Meta-analysis of bariatric surgical outcomes19 demonstrated that, of studies reporting resolution of diabetes, 1417 of 1846 (76.8%) patients experienced complete resolution. Of those who reported both resolution and improvement or only improvement, 414 of 485 (85.4%) patients experienced resolution or improvement. Procedure-specific subanalysis demonstrated that the degree of diabetes resolution depended on the procedure performed. Specifically, complete resolution was observed in 98.9% of patients who underwent BPD±DS, 83.7% who underwent RYGB, 71.6% who underwent VBG and 47.9% who underwent an adjustable gastric band. However, subanalysis of studies that described both resolution and improvement did not demonstrate a similar trend, probably owing to the small sample size (n = 485).
Interestingly, the clinical resolution of diabetes via RYGB and BPD+DS, the most effective procedures, was associated with the duration and severity of the disease. Specifically, improvement of diabetes was most pronounced in patients with a milder form and shorter duration of the disease, or in patients with less central obesity as measured by waist circumference.39–41 Conversely, patients whose diabetes did not resolve were usually older or had a more prolonged preoperative disease course.37,42,43
Rubino30 outlined 3 possible mechanisms of the effect of bariatric surgery on glucose homeostasis: the effect of weight loss, intestinal malabsorption and hormonal changes.
Weight loss, as a mechanism, may play a role in the resolution of diabetes in obese patients who undergo gastric banding.30 Indeed, Ponce and colleagues44 demonstrated that after gastric banding the rate of diabetes resolution was greater 2 years postoperatively than after the first year, and improvement correlated with the degree of weight loss. However, several studies have demonstrated a return to euglycemia and normal insulin levels within days of RYGB or BPD, changes that occur well before any significant loss in weight.37,45,46 Interestingly, restrictive techniques result in lower rates of diabetes remission than mixed procedures, suggesting that gastrointestinal tract changes after malabsorptive procedures are involved in diabetes control (48% for gastric banding v. 84% for RYGB and 98% for BPD).19 Therefore, diabetes resolution is not a result of weight loss alone.

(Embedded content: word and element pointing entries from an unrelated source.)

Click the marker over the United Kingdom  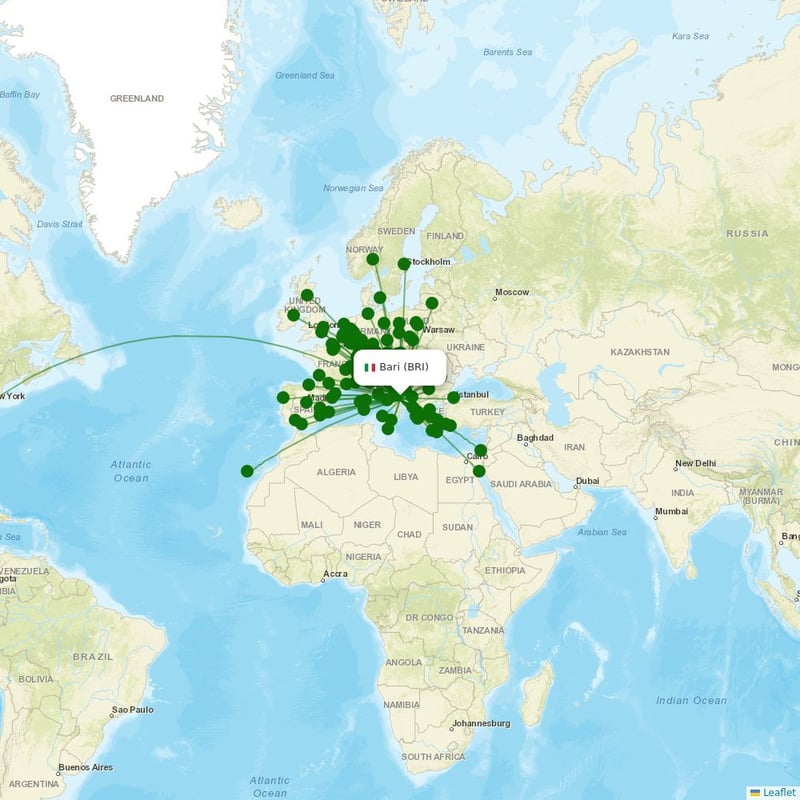(307, 295)
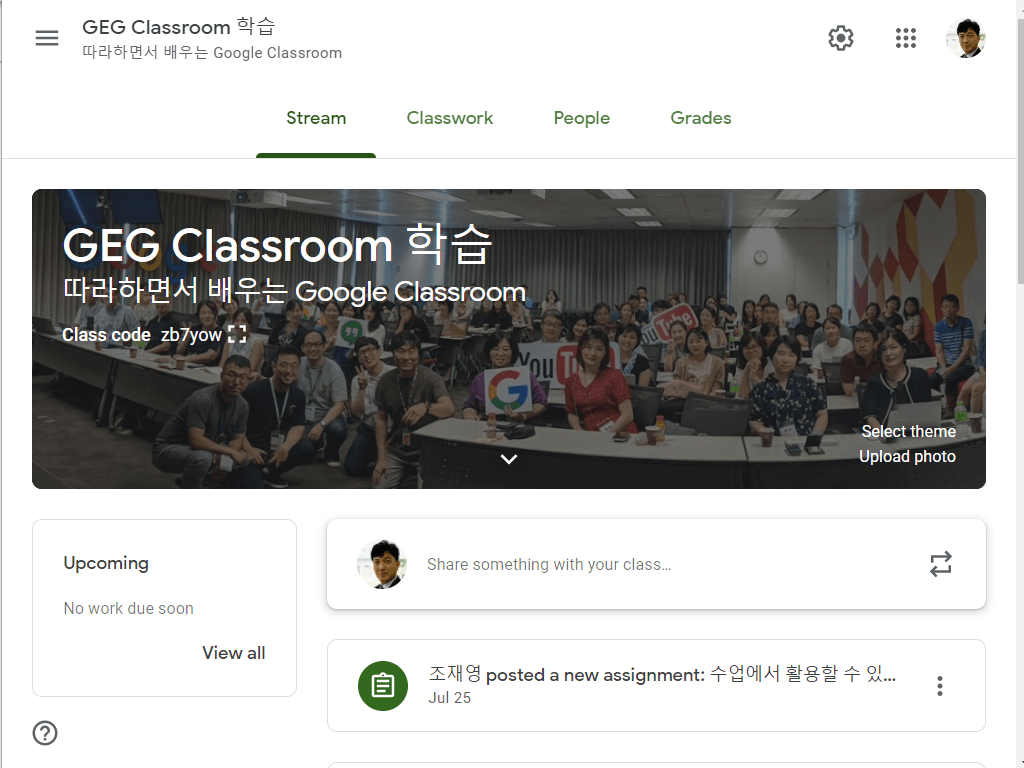Open the Classroom settings gear
The width and height of the screenshot is (1024, 768).
[x=841, y=38]
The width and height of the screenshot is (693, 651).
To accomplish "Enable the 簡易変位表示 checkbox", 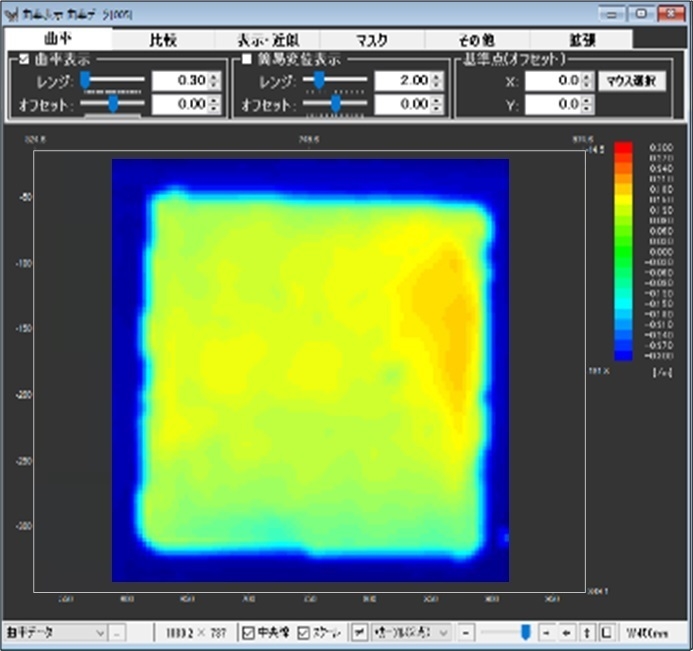I will 248,59.
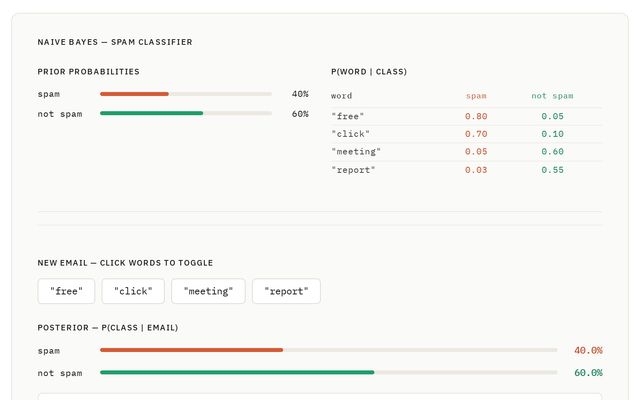Screen dimensions: 640x400
Task: Click the spam column header
Action: pyautogui.click(x=476, y=96)
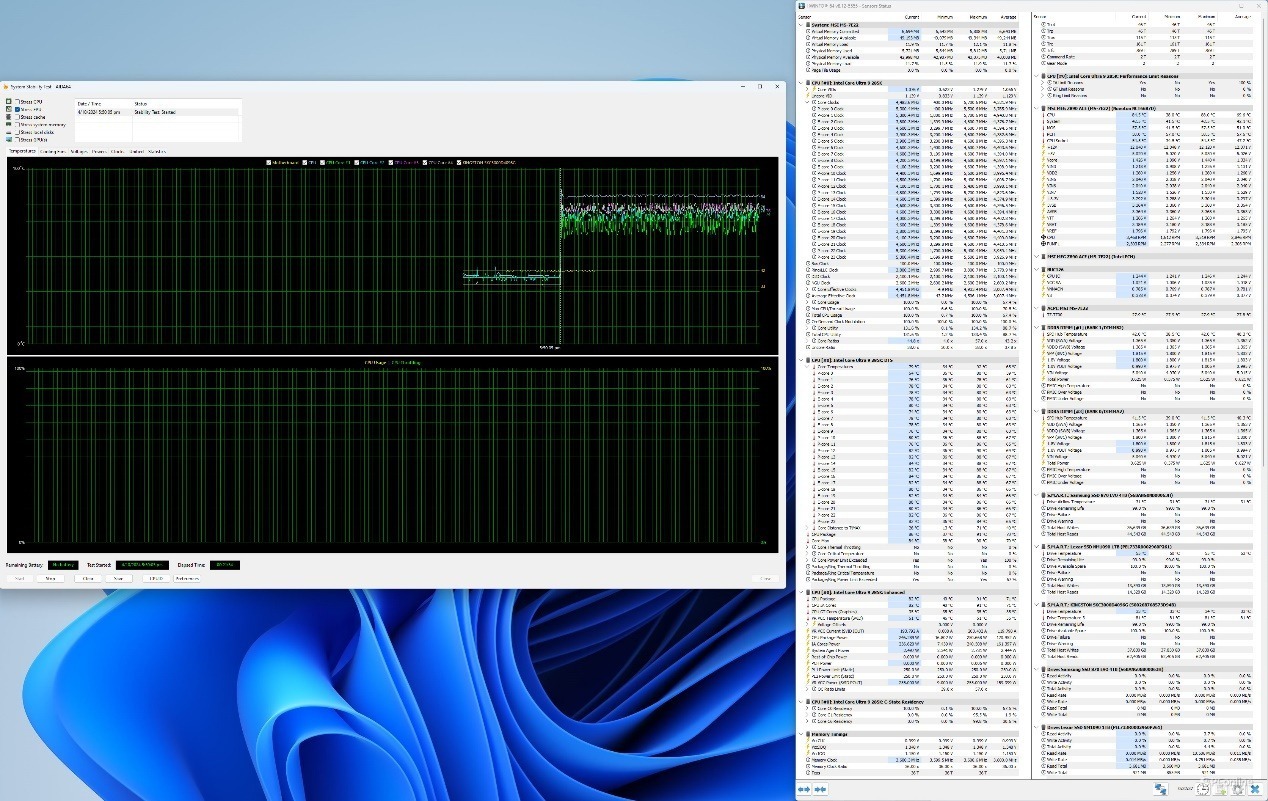The width and height of the screenshot is (1268, 801).
Task: Open sensor settings via the gear icon
Action: click(x=1237, y=789)
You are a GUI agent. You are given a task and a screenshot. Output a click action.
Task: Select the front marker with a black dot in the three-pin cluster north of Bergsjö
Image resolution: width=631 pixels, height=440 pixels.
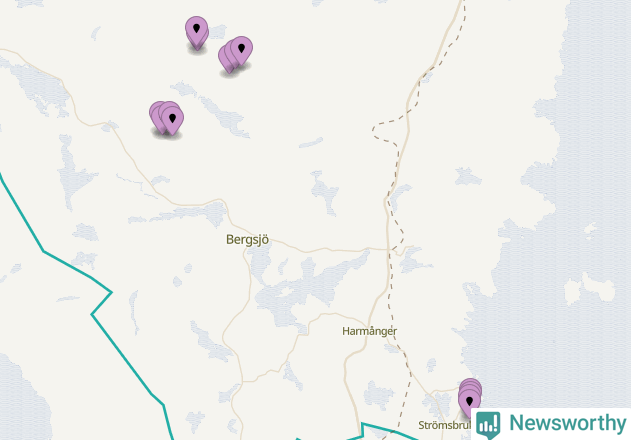(x=241, y=49)
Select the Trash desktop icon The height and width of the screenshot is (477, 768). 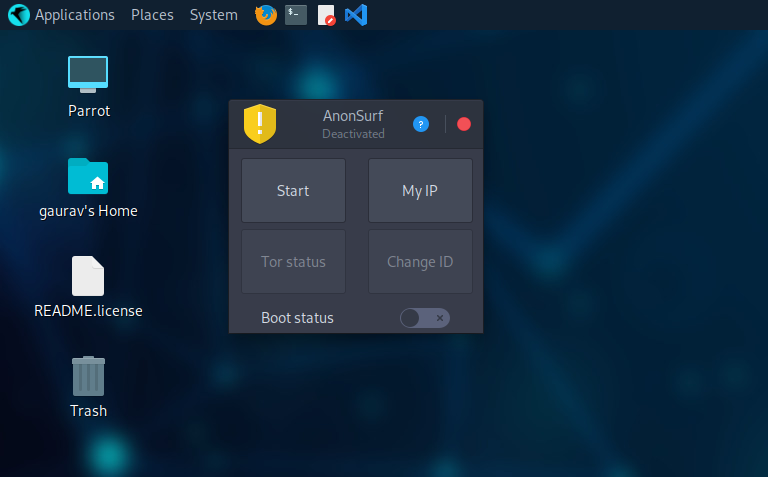coord(88,376)
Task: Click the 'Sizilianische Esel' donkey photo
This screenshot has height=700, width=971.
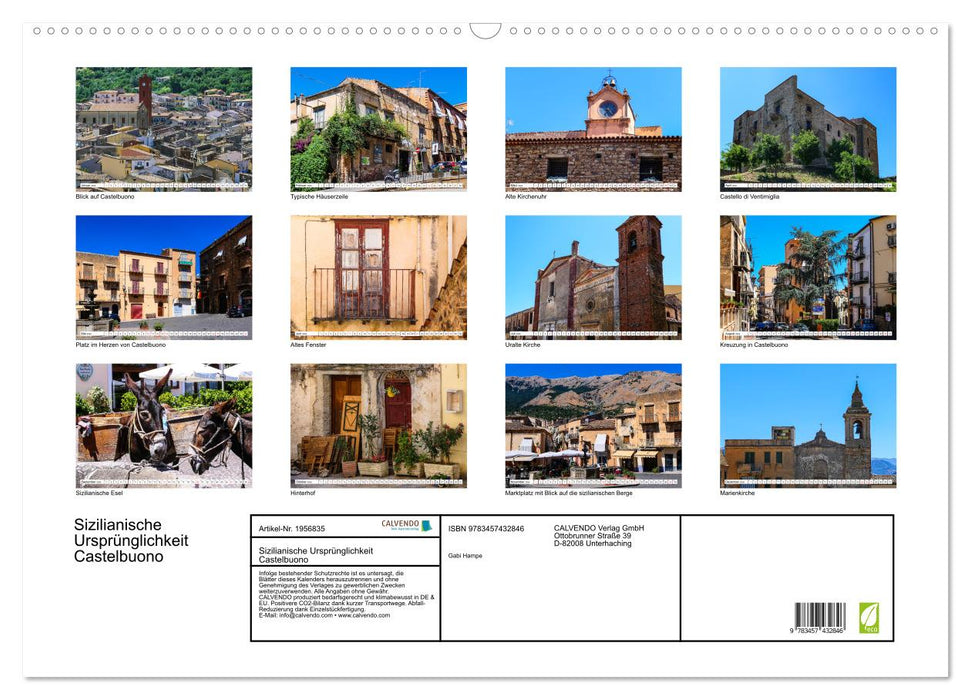Action: pyautogui.click(x=163, y=425)
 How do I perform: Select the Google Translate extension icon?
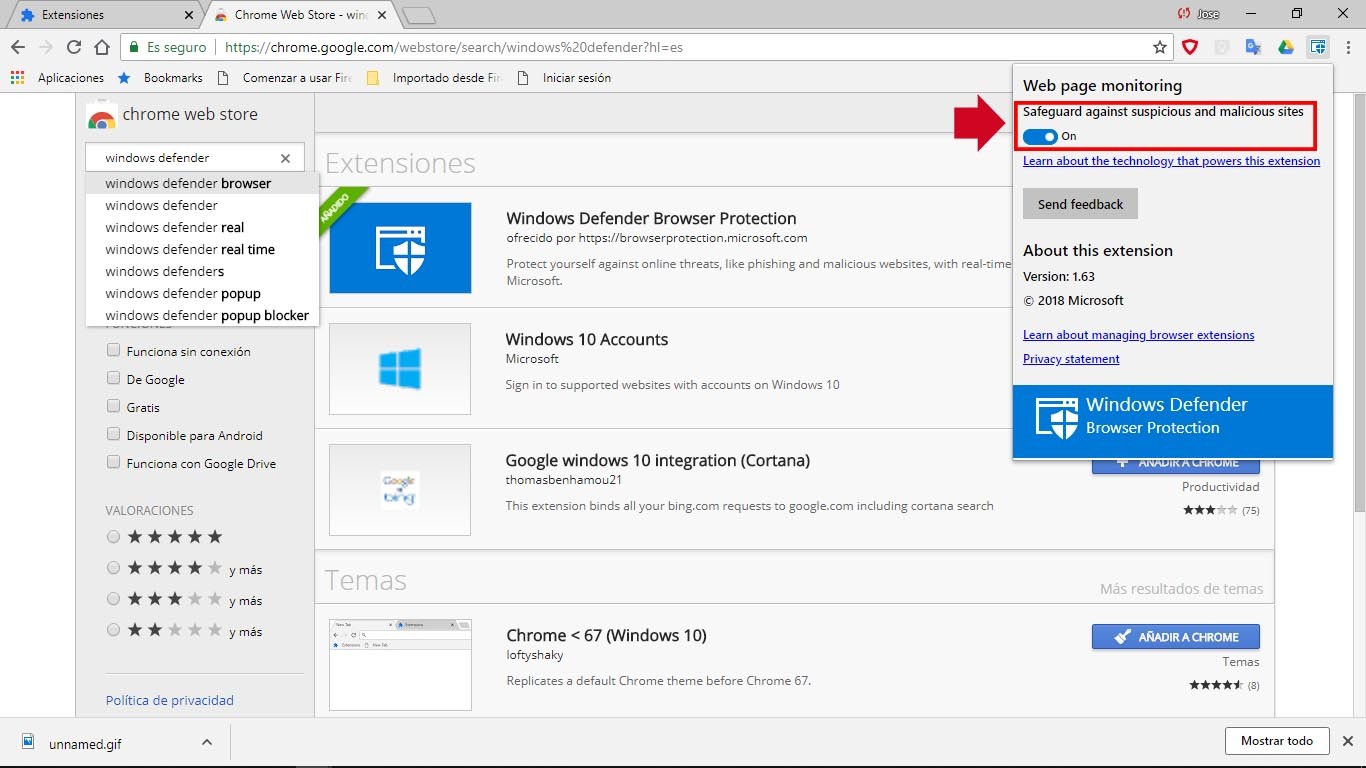(x=1252, y=46)
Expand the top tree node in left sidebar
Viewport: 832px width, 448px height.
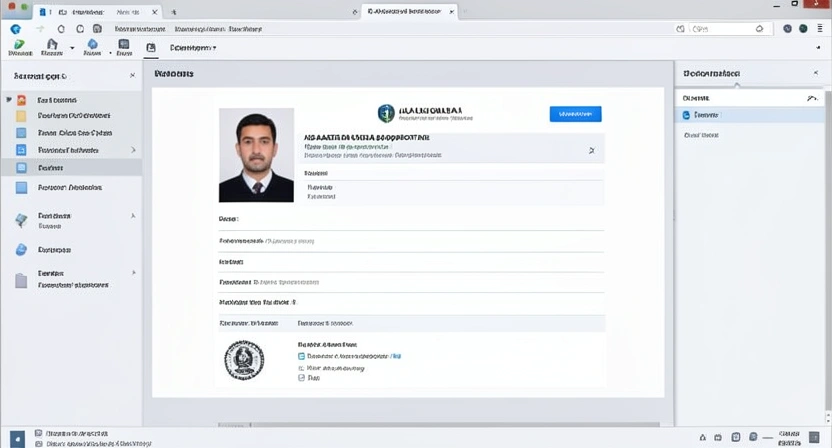[8, 100]
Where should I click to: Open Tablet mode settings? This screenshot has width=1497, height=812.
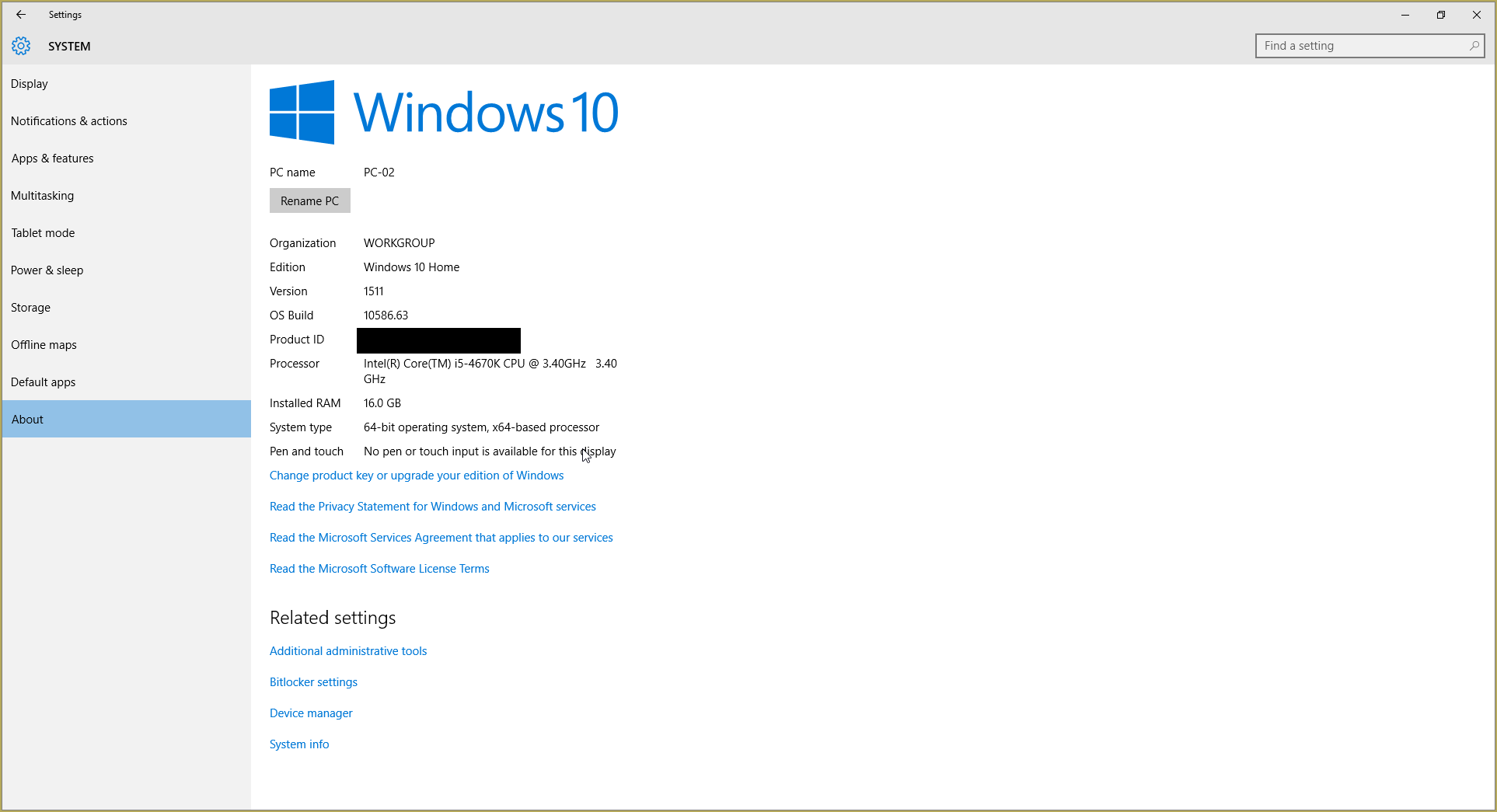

The rationale for intestinal malabsorption as a mechanism for diabetes control is derived from the fact that both hyperglycemia and free fatty acids induce insulin resistance and β-cell dysfunction by stimulating mitochondrial production of reactive oxygen species (ROS).30,47 Therefore, in theory, by limiting the area over which nutrients are absorbed, there is less absorption of both glucose and fat, leading to a reduction in the production of ROS and improved β-cell function and insulin sensitivity. While malabsorption is clinically evident after BPD,48 it does not occur after standard RYGB,49,50 suggesting that additional factors may play a role in glucose regulation.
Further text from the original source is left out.